Since 2010, CSO figures show that milk imports from Northern Ireland have grown by some 50% to well over 500m litres per annum in 2015.
While the CSO do not request details of the origin of this milk in its Milk Production Statistics Survey, it says almost 100% would be collected from farms in Northern Ireland who supply milk to processors south of the border.
According to the Chairman of the National Agency, Denis Murphy the Republic of Ireland the milk imports figure is equivalent to the total milk consumption within the State.
“A very significant figure and something that we need to be concerned about,” Murphy said recently.
He outlined that since 1994, milk imports have grabbed an increasing share of the liquid milk market in particular and highlighted that about 25%, or one out of every four litres of milk consumed in the state is being imported from Northern Ireland.
Milk intake up in January
CSO figures also show that the domestic milk intake by Irish creameries and pasteurisers in January 2016 was up 19.5% on the corresponding month in 2015.
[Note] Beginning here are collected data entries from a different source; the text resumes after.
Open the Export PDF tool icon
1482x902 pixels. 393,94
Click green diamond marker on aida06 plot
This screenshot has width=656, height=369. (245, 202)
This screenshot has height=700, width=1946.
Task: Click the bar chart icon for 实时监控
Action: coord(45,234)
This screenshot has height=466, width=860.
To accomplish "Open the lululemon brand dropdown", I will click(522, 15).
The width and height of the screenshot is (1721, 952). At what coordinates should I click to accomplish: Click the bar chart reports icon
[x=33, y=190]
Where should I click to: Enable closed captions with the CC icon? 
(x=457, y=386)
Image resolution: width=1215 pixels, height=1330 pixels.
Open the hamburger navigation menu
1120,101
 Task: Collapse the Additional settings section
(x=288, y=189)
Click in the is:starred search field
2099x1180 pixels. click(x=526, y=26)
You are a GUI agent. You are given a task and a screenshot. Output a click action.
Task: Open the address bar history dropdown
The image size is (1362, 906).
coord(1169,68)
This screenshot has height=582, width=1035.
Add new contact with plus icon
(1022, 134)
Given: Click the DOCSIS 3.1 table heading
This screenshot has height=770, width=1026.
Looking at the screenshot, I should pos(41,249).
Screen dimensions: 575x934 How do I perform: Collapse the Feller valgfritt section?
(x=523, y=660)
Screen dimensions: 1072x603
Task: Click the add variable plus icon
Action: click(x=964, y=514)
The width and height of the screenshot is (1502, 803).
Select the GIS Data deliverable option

Milk intake was estimated at 137.1m litres for January 2016.
Looking at the figures, the total milk sold for human consumption in January 2016 decreased by 1.7% on January 2014 by 1.7% to 42.2m litres.
Whole milk sales also declined by 1.4% to 24.6m litres.
Butter production was up 43.7% to 5,030t and skimmed milk powder production also increased from 1,700t to 4,000t.
Cheese production was also up year-on-year from 2,000t to 2,300t.